▸ **SELECTED PASSAGE**
::::
StatLab Heidelberg: A History
|D. W. Müller (1971)|
StatLab Heidelberg was established 1984 as an initiative of D.W. Müller. It was inspired by impressions taken from the StatLab which had already been established in Berkeley by Jerzy Neyman. Other StatLabs did already exist, most notably the StatLab at Cambridge, going back to R. A. Fisher.
The statistical laboratory contributes to the educational efforts in statistics at Heidelberg. There was a gap to bridge between the statistical theory taught in a mathematical faculty, and the requirements arising when it was actually applied.
But there was another gap on the other track of the road. Statistics, as represented by D.W. Müller, was theoretical statistics. But to make good theory, D.W.M.'s position was: you must know which questions are asked in practical situations. It does not mean you have to respond to these questions. But you should at least be aware of them. So StatLab was intended as a possibility to attract problems and to understand the real-life requirements. For this purpose, StatLab offers consulting. Not as an obligation: not all requests would be handled, as in a consulting shop. There was a freedom select request as to whether they would provide usable examples for students, or interesting problems for research.
StatLab is affiliated to the Institute for Applied Mathematics, Universität Heidelberg. Like the Berkeley StatLab, it is a non-institution. It has only minimal staff position. No guaranteed budget. No official status. StatLab had to live on its own.
Statistisches PraktikumOne of the first steps was to establish a statistical lab course, "Statistisches Praktikum", an extended seminar which did not only include mathematical theory, but also computational extensions. Four participants. They did not have an easy time. Two of them, Wolgang Polonik
"Statistisches Praktikum" was designed to run annually and has been running since then. We did not keep up the rate of producing 50% chair-holders.
At that time, the idea was that "real" calculations were to run on a main frame. But we recognised the need to have a more flexible device for graphical displays. A more flexible front end was all we were hoping for.
We went around to inspect what was available, and ended up with a decision for a device that just arrived at that time, Apple Macintosh. There was no development environment at that time. So we went for cross-development on Apple Lisa. We had to build up a statistical library from FORTRAN scratch at that time. Ulrich Mansmann, now in a chair as well, was one of the first ones to spend his energy on theses tasks.
But computing was only a side issue. The computing facilities allowed us to develop an experimental approach to new statistical theories and models.
::::
▸ **DATA LINES**

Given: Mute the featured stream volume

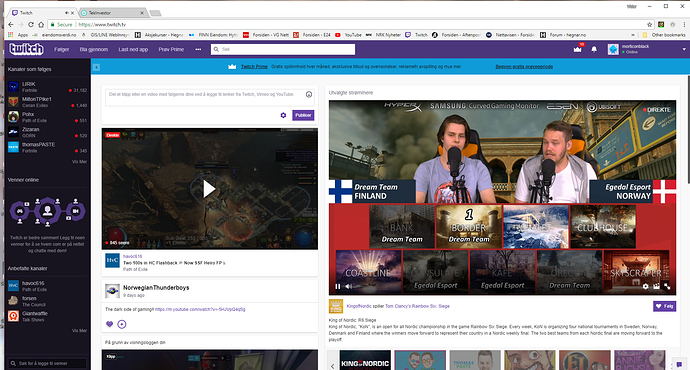Looking at the screenshot, I should click(349, 286).
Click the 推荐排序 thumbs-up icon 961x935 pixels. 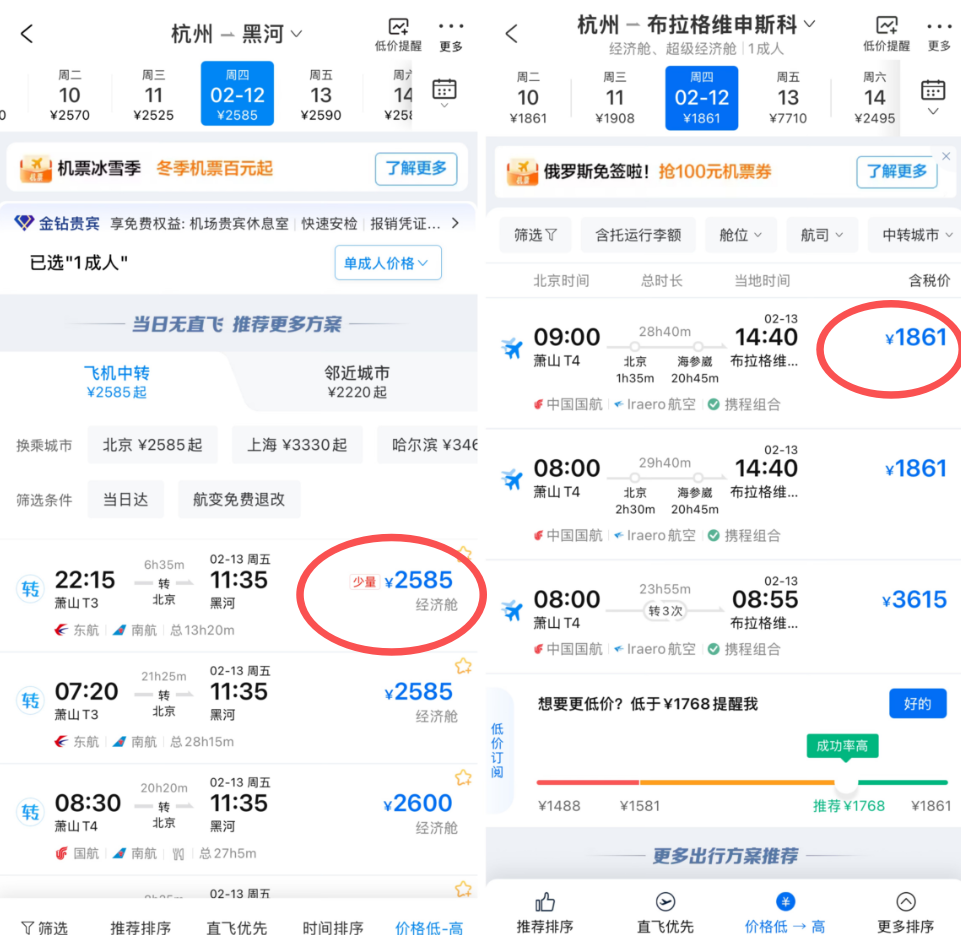tap(544, 903)
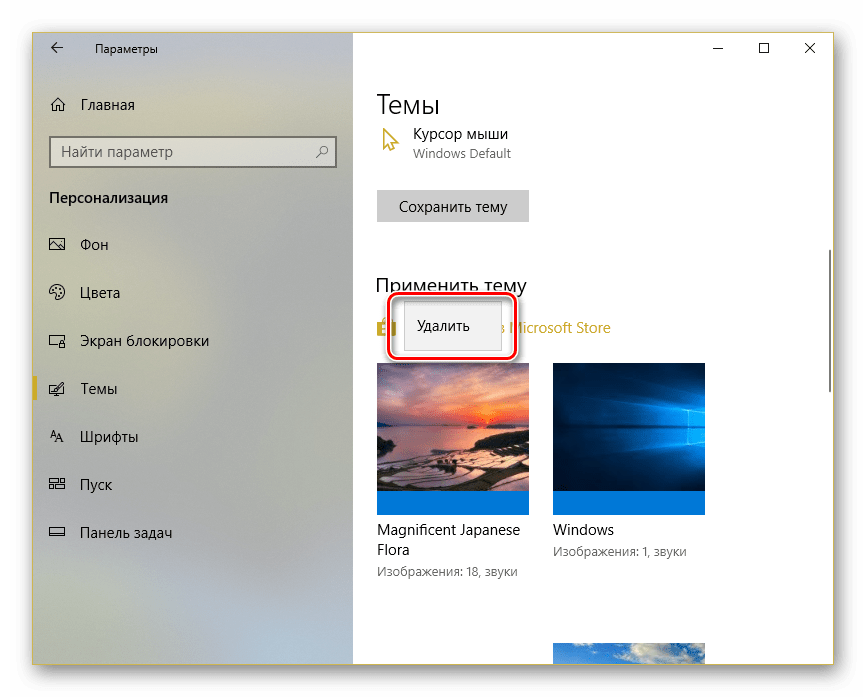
::::
▸ **GOALS**
A. Write out everything from "Statistisches PraktikumOne of" down to "were hoping for." in the StatLab Heidelberg history.
B. According to the StatLab Heidelberg history, on which machine was cross-development carried out when the Macintosh had no development environment?
C. Carry on the StatLab Heidelberg history from where it stops.

▸ **TASK-BY-TASK OUTPUTS**
A.
Statistisches PraktikumOne of the first steps was to establish a statistical lab course, "Statistisches Praktikum", an extended seminar which did not only include mathematical theory, but also computational extensions. Four participants. They did not have an easy time. Two of them, Wolgang Polonik
"Statistisches Praktikum" was designed to run annually and has been running since then. We did not keep up the rate of producing 50% chair-holders.
At that time, the idea was that "real" calculations were to run on a main frame. But we recognised the need to have a more flexible device for graphical displays. A more flexible front end was all we were hoping for.

B. Apple Lisa.

C.
Kolloquium über Statistik 1971 – 2004
The Colloquium was already initiated about 1971 when D.W.Müller was in Frankfurt, and was extended to a Frankurt/Heidelberg cooperation when D.W.Müller moved to Heidelberg. Deliberately it was marked as a seminar, a meeting where seeds were seminated. Reception of new ideas and discussion was invited here. Lucien LeCam's "current literature" seminar was a model. The Colloquium started with a lecture by D.W.Müller on consistency of Bayes estimators. It was continued as a Frankfurt/Heidelberg collaboration, with Hermann Dinges being one of the main Frankfurt partners, until it terminated after more than 30 years, with a closing talk, again by D.W.Müller on consistency of Bayes estimators. To be continued…
Statistics Days: Statistik-Tage in Heidelberg 1984 –
As stated, there was never a guaranteed budget for StatLab. Fortunately, in the beginning years, there was the special research unit SFB 123 "stochastic mathematical models" of the Deutsche Forschungsgemeinschaft. So there was funding for research, and StatLab could benefit from this neighbourhood.
Using these funds, on the research side, D.W.M. established the "Statistik-Tage in Heidelberg" as a meeting for quick exchange of new research ideas. The idea was to invite young international researchers to present their research ideas, and of course to collect stimuli for future research.
Ch. Stone started this series in 1984 with a lecture presenting the ideas of classification and regression trees (CART).
To be continued…
There was never a decision to build up a focus on computational statistics. It just happened. John Tukey had made its point that there is an important place for exploratory data analysis. The PRIM system and its implementation by Peter Huber had demonstrated the potential of computing for statistics. The Bell Lab group have made this point explicit.
Resampling ideas had matured. These ideas had already been considered for a long time. Gosset had checked his ideas of the t-distribution using practical resampling. Now it was the time to develop theory and implementation in sync. Resampling, with bootstrap as a leading edge approach, was a common topic.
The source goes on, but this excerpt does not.